Joanna Barnes  (November 15, 1934 – April 29, 2022) was an American actress and writer.

Early life and education
Barnes was born in Boston, Massachusetts, the eldest daughter of John Pindar Barnes and Alice Weston Mutch. She had two younger sisters, Alice and Judith, with whom she grew up in the suburb of Hingham. Joanna Barnes attended Milton Academy and then Smith College, from which she graduated in 1956 as a member of Phi Beta Kappa. She majored in English. Barnes received the college's award for poetry, the immediate successor to Sylvia Plath for this recognition. Her research for a magazine article about making movies led to a career change to acting.

Career

Television
Barnes' initial appearance on television was in the episode "The Man Who Beat Lupo" on Ford Theatre. She made guest appearances on many television series, including the ABC/Warner Bros. programs 77 Sunset Strip and Maverick, CBS's  Have Gun - Will Travel, What's My Line (11/28/1965), and the crime drama Richard Diamond, Private Detective. In 1960–61, she guest-starred on The Untouchables episode "90 Proof Dame" as the wife of a French exporter of brandy.

Barnes appeared as Kate Henniger, with Bing Russell and Arthur Space in the 1958 episode "Ghost Town" of the ABC/WB Western series Colt .45, starring Wayde Preston. In 1959, she portrayed Lola in the NBC detective series 21 Beacon Street.

In the 1960s, Barnes worked for producer Martin Ransohoff and appeared in episodes of his The Beverly Hillbillies ("Elly Goes to School" and "The Clampett Look") and was billed as special guest-star. Barnes played Peter Falk's former wife on the 1965–1966 CBS series The Trials of O'Brien and was host of the ABC daytime talk show Dateline: Hollywood in 1967.

She was also a frequent panellist in the early years of the syndicated version of What's My Line?. On December 19, 1972, Barnes appeared on The Merv Griffin Show with Joan Fontaine, Zsa Zsa Gabor and Dan Martino (founder of the Dan Martino School for Men).
◆ ◆ ◆ ◆ ◆ ◆ ◆
## Exercise aim
In the biography of Joanna Barnes, what led her to change careers and become an actress?
◆ ◆ ◆ ◆ ◆ ◆ ◆
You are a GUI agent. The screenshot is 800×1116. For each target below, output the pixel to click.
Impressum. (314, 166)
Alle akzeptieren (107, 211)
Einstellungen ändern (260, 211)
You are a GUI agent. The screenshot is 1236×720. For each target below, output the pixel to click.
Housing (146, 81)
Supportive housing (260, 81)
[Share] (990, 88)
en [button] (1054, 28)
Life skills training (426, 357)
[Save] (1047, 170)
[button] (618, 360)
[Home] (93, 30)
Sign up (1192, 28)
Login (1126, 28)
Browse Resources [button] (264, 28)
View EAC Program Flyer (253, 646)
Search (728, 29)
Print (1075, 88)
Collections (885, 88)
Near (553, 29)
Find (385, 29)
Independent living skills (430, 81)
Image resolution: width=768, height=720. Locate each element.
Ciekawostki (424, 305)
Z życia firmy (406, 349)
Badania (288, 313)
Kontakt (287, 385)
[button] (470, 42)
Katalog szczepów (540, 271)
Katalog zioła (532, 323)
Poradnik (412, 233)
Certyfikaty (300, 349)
◆ ◆ ◆ ◆ ◆ ◆ ◆
## The output
Her research for a magazine article about making movies.